Las maneras de relación con la muerte son tan complejas como puede verse en Conciencia de Zeno de Italo Svevo, novela que, en muchos aspectos puede, o debe, ser leída en clave psicoanalítica y plantea cómo un hijo se desarrolla a sus anchas hasta que debe confrontar una ausencia paterna que cambia drásticamente la forma de concebirse a sí mismo como individuo. Algo parecido le sucede a Pável Vlasov en La madre de Máximo Gorki, cuya narración propia se despliega solamente luego de que el lector conoce el triste y enigmático final del progenitor del héroe como preámbulo de la verdadera historia.
Otra gran novela que desarrolla de varios modos este tema universal es La piel de zapa de Honoré de Balzac. El libro inicia con un joven que, al perder su última moneda, delibera lanzarse al Sena pues ya nada lo ata a este mundo; ha gastado su juventud y su talento en una obra que, según él, le daría fortuna y reconocimiento, en cambio la sociedad utilitaria y el desdeñoso y restricto círculo editorial no reconocen su valía (justo como le ocurre a Rodión Romanovik Raskólnikov en Crimen y castigo de Fédor Dostoievski unas décadas más tarde). El héroe decide entonces que no vale la pena una vida así, por eso cuando en una tienda de antigüedades le es ofrecida una opción milagrosa, que acortará un tanto su vida por cada deseo concedido, no duda un momento en aceptar el pacto. Aquí inicia una terrible paradoja, pues el joven escritor Raphaël de Valentin usa el talismán del negocio anticuario para obtener riquezas inimaginables, pantagruélicos festines y todo el esplendor mundano que es capaz de imaginar, pero en ese sueño pierde de vista un amor que siempre tuvo y que, al final de su vida, es lo que más le importa y lo más difícil de conservar.
Justamente al hablar de Balzac se vuelve necesario referir el sistema que utiliza para construir la monumental obra a la que pertenece La piel de zapa, es decir la Comedia humana. Se trata de un ciclo de novelas donde los personajes van y vienen desde una temporalidad a otra y anulan cualquier pretensión de final definitivo, pues los primeros lectores de la Comedia intuían que aquella duquesa o aquel escritor, dandi, perfumero o quien fuera, de pronto, podría reaparecer en otra novela y extender su vida narrada.

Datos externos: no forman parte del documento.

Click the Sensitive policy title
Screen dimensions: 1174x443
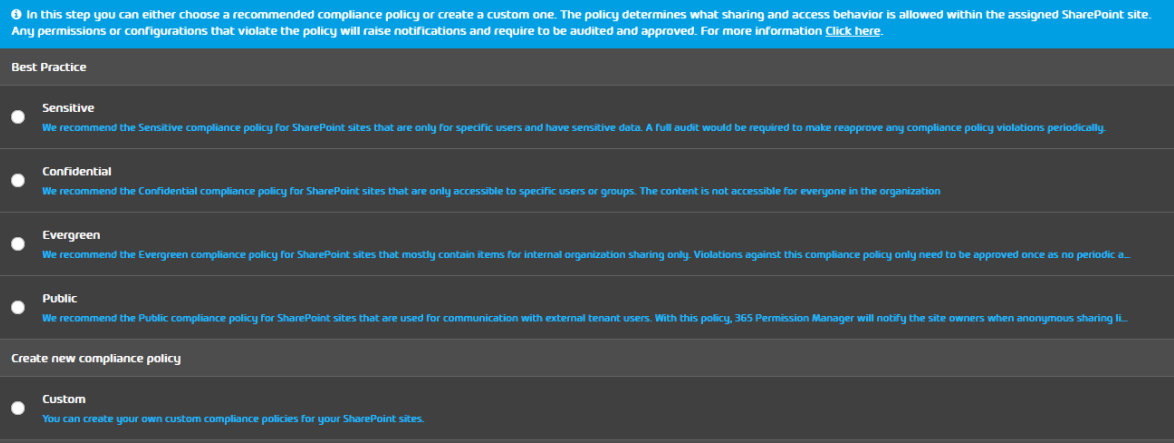[68, 107]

Asimismo, para replantear la muerte como un problema no definitivo, muchas historias se centran en la manera de eludir su funesto imperio, desde el relato mítico del músico Orfeo que rescata a su amada Eurídice del mismísimo inframundo después de una serie de terribles pruebas hasta los hermanos Elric, de Fullmetal Alchemist, que intentan estudiar los secretos de la alquimia para devolver la vida a su madre. La muerte, incluso, puede llegar a ser un personaje benévolo que regala valiosos y significativos momentos antes de cumplir su cometido, como en ¿Conoces a Joe Black?, con Brad Pitt como entrañable protagonista, o antagonista, según se vea.

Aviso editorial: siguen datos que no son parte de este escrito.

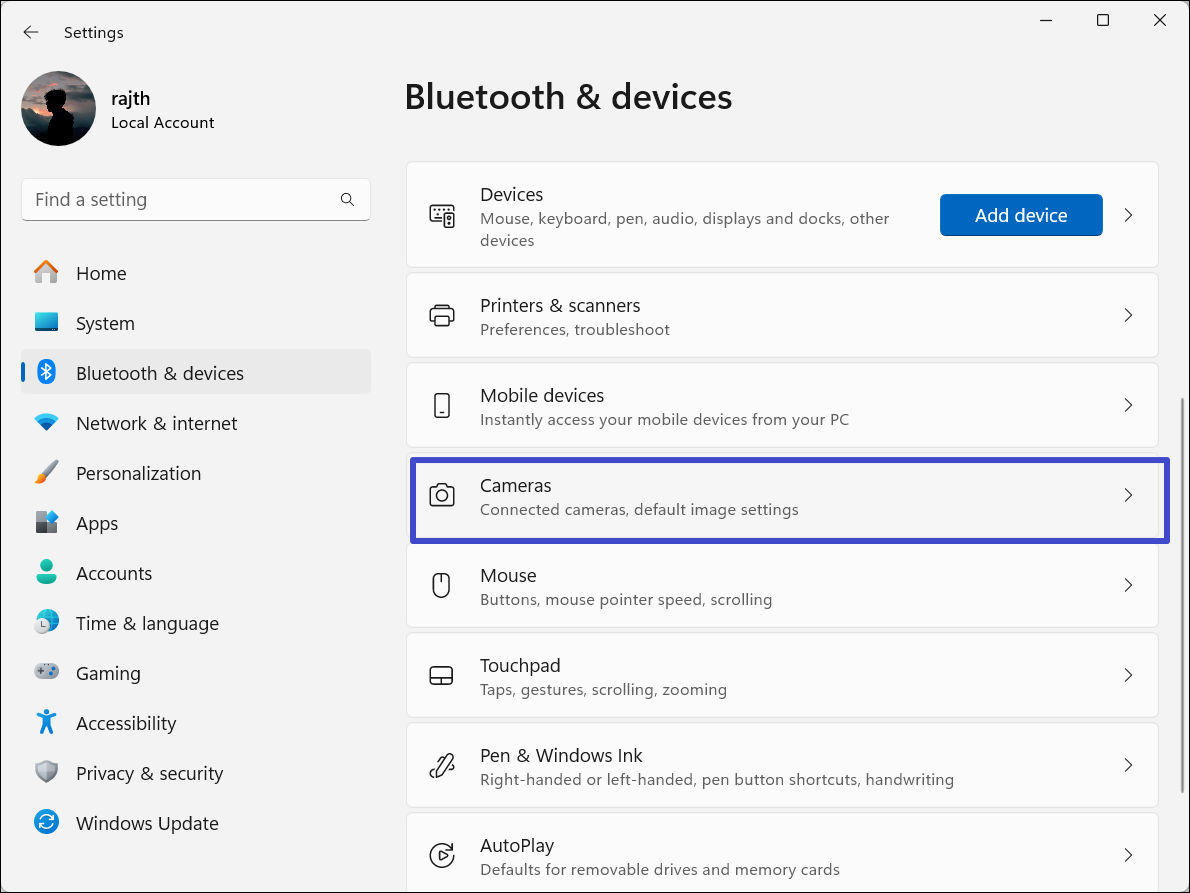Click the Privacy & security shield icon
Image resolution: width=1190 pixels, height=893 pixels.
(46, 773)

En suma, quienes permanecen conservan infinitas potencialidades para extender su historia, un poco quizá como continuación de la de quienes se van, un tanto como una narrativa propia.

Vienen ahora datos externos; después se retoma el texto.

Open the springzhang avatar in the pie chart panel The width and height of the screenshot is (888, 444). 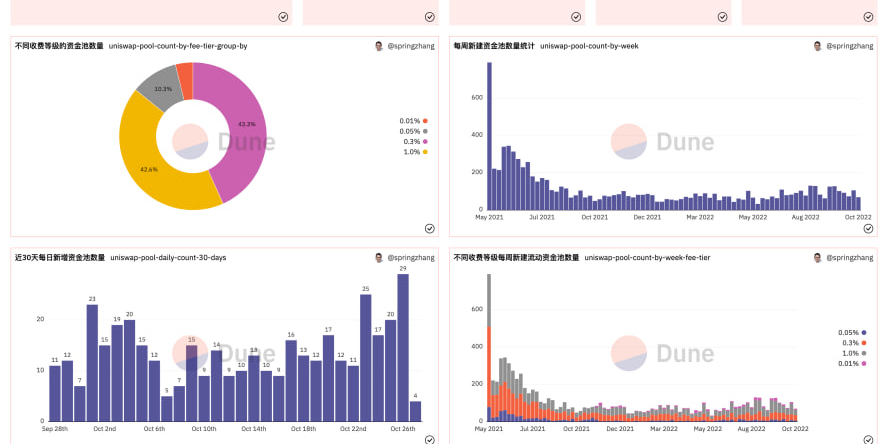378,46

Las obras que han abordado este tema con maestría son piezas inmortales, como el amor a un padre, o el amor de ese padre a sus hijos, como el amor a la mujer que amaremos siempre, como dice Shakespeare, con un sentir que “no se altera con sus breves horas y semanas, / Sino que firme perdura hasta en el borde del abismo”. Y, como afirma el bardo en el mismo soneto, “si esto es erróneo y se me puede probar, / Yo nunca nada escribí, ni nadie nunca amó”.